>>>

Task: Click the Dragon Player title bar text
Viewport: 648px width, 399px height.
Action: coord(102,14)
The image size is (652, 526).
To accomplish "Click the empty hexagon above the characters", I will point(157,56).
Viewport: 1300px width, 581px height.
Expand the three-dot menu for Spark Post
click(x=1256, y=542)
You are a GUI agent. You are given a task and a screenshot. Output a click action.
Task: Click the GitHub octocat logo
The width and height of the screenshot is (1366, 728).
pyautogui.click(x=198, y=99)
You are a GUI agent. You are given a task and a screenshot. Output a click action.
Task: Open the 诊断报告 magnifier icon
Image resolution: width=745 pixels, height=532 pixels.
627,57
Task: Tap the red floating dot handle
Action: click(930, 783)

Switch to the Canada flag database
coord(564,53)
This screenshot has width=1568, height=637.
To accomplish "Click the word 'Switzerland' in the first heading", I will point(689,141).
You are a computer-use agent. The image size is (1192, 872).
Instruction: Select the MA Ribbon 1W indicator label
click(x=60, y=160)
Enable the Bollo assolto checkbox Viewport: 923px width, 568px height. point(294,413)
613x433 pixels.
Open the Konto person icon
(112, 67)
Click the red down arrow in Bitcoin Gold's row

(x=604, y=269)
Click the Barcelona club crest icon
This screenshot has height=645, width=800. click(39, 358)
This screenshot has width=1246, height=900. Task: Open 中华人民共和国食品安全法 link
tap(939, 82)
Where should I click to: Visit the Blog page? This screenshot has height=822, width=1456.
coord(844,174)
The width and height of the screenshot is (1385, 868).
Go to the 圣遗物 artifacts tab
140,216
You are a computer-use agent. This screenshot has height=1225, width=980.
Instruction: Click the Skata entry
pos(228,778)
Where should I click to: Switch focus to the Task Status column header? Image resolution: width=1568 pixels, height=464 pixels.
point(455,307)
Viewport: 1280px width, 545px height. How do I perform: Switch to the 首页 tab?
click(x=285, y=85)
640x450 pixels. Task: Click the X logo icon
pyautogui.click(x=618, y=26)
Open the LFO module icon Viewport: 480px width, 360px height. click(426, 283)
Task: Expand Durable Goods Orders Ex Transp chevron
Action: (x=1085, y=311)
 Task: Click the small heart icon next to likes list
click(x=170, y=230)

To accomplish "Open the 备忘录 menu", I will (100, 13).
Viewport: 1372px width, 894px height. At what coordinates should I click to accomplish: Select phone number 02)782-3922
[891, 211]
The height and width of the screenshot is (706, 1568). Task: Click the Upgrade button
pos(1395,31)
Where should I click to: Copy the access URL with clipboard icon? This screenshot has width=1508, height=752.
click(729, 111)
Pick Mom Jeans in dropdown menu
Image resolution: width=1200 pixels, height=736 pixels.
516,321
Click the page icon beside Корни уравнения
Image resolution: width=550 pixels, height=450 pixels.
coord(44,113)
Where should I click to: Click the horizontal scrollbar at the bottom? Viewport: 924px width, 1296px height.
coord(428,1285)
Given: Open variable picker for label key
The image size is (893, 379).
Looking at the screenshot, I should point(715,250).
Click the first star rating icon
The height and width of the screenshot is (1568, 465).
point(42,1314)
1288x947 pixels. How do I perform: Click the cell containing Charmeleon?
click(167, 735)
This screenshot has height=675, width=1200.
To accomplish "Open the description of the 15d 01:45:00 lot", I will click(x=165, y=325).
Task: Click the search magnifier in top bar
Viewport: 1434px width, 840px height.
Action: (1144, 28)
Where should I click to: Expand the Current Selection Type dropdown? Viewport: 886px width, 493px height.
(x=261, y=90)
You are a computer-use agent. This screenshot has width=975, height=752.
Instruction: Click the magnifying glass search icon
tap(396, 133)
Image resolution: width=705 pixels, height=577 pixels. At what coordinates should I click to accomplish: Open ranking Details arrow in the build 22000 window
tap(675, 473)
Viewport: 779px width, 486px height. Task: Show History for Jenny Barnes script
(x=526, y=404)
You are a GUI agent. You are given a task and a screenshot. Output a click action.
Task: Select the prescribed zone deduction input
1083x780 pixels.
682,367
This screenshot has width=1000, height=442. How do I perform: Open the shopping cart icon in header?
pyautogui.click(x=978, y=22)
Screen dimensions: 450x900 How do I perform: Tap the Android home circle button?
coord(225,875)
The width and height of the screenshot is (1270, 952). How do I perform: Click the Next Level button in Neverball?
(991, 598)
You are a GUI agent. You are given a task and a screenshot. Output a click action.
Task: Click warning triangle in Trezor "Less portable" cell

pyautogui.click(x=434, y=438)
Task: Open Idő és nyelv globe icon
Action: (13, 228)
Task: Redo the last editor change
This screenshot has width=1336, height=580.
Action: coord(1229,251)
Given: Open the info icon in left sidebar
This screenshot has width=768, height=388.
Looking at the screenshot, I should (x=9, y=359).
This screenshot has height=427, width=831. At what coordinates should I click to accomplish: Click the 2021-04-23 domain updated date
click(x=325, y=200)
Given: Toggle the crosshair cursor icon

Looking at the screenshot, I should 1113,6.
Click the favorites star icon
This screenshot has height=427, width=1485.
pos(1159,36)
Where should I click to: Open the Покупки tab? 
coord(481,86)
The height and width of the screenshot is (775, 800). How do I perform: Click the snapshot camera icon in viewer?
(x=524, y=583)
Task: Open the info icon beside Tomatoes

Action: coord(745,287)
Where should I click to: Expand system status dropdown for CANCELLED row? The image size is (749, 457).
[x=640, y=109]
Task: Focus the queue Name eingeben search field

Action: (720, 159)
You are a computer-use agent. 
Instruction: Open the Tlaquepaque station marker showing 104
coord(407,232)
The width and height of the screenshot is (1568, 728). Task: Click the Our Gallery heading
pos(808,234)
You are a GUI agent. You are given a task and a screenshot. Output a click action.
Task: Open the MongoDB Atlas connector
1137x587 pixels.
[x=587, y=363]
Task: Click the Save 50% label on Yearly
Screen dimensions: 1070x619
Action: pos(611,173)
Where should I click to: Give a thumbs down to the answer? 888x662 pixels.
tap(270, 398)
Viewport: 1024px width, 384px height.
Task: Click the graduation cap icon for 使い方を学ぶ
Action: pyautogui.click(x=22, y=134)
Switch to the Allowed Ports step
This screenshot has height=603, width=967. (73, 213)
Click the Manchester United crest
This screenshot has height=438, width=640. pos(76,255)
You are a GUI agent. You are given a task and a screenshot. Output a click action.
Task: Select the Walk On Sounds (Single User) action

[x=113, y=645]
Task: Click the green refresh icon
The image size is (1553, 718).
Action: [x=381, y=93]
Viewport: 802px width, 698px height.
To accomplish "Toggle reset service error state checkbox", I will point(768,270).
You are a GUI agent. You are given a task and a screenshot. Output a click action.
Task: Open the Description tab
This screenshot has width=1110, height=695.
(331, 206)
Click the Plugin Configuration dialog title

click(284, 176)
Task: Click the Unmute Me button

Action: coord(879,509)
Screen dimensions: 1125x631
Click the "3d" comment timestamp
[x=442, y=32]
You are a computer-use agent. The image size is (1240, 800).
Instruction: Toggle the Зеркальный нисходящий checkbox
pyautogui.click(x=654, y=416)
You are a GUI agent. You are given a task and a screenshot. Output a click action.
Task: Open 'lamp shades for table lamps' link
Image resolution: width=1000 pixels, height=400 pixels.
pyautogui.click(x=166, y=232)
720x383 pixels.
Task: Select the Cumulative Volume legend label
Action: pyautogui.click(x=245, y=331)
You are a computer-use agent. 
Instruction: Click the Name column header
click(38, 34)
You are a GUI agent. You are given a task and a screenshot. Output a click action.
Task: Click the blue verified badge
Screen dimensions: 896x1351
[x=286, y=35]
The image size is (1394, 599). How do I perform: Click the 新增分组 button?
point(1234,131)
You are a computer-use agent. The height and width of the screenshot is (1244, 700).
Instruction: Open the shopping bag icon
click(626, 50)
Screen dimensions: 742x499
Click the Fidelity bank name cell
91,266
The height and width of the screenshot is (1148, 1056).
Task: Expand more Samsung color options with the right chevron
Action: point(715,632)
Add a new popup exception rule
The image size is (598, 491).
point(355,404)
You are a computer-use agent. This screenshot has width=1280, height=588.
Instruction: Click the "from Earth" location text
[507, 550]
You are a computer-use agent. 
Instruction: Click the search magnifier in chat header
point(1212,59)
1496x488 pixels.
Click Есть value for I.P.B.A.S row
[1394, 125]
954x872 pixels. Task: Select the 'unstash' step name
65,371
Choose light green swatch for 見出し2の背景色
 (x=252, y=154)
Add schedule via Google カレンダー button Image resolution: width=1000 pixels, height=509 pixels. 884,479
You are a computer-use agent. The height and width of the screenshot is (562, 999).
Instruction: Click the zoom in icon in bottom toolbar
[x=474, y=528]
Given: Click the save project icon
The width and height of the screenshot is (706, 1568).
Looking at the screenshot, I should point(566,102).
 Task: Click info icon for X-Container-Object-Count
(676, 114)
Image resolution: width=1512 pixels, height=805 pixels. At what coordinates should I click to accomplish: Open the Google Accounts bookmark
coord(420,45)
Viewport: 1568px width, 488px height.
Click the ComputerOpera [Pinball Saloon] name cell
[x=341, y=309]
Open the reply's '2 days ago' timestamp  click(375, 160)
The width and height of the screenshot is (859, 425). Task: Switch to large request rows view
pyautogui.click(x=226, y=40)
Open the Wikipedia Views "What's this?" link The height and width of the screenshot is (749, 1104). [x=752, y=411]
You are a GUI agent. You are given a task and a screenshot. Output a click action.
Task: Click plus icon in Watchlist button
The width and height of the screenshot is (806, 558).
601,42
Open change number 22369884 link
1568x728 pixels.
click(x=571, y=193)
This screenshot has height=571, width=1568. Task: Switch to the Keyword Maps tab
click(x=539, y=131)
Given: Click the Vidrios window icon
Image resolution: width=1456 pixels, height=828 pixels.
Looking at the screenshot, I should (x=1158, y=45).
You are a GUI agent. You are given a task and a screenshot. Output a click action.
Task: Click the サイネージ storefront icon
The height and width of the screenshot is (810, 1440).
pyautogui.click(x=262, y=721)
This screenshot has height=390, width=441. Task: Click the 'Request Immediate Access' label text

<<<

Task instructions: Return exactly the line that contains "The width and height of the screenshot is (859, 425)." and every line after it, through the last line of the records.

Answer space:
The width and height of the screenshot is (859, 425). Task: Switch to large request rows view
pyautogui.click(x=226, y=40)
Open the Wikipedia Views "What's this?" link The height and width of the screenshot is (749, 1104). [x=752, y=411]
You are a GUI agent. You are given a task and a screenshot. Output a click action.
Task: Click plus icon in Watchlist button
The width and height of the screenshot is (806, 558).
601,42
Open change number 22369884 link
1568x728 pixels.
click(x=571, y=193)
This screenshot has height=571, width=1568. Task: Switch to the Keyword Maps tab
click(x=539, y=131)
Given: Click the Vidrios window icon
Image resolution: width=1456 pixels, height=828 pixels.
Looking at the screenshot, I should (x=1158, y=45).
You are a GUI agent. You are given a task and a screenshot. Output a click action.
Task: Click the サイネージ storefront icon
The height and width of the screenshot is (810, 1440).
pyautogui.click(x=262, y=721)
This screenshot has height=390, width=441. Task: Click the 'Request Immediate Access' label text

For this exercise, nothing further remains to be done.